Exercise directions:
State how many lines in the material below contain the string "screenshot", giving only the number.

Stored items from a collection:

>>>>>

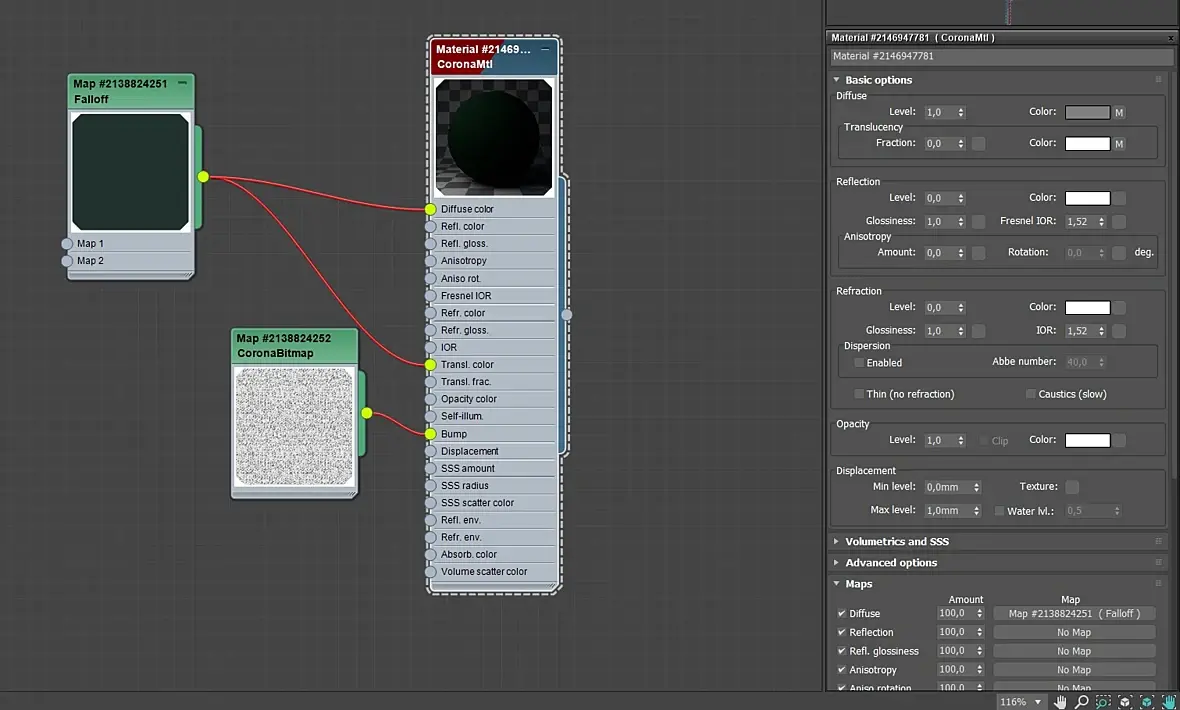Enable Caustics (slow) checkbox
The width and height of the screenshot is (1180, 710).
click(1030, 394)
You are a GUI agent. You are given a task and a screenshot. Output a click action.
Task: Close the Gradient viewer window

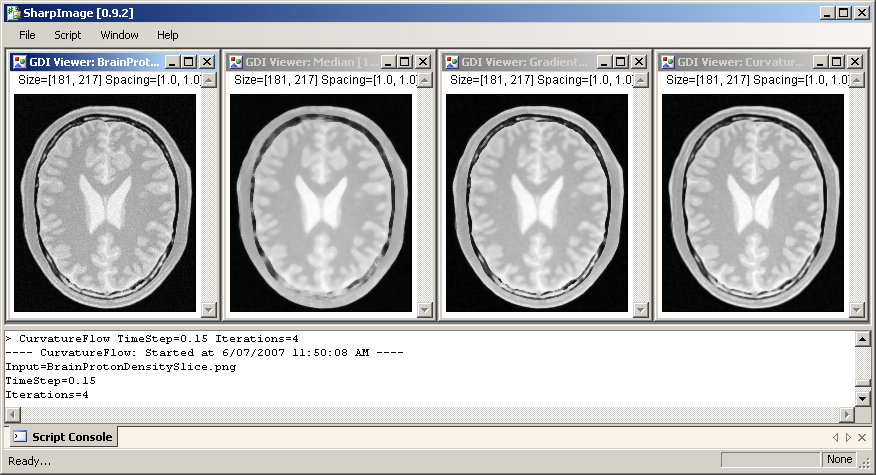639,62

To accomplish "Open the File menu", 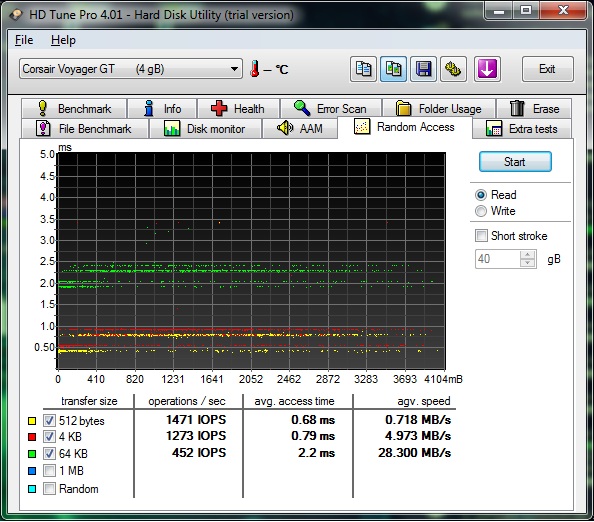I will tap(24, 40).
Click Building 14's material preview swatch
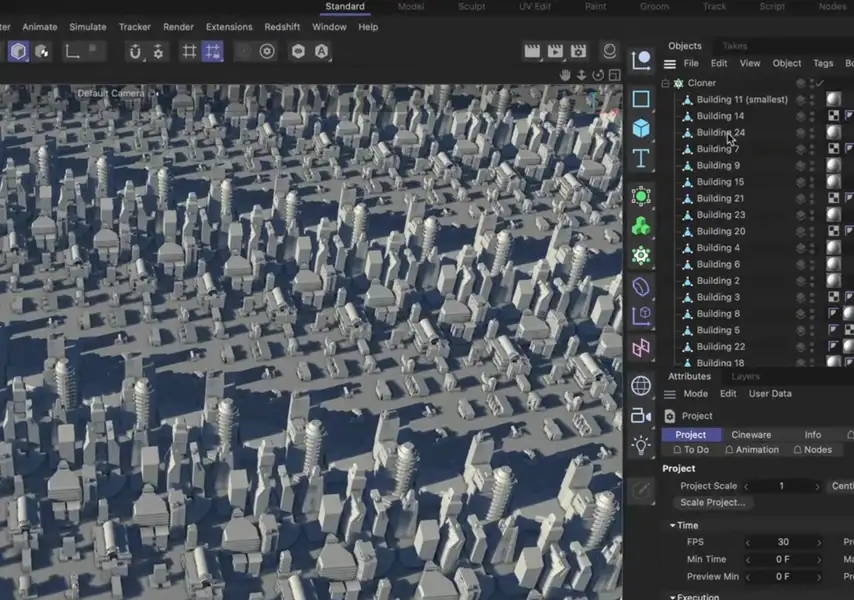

<<<<<

Solution to this exercise:
2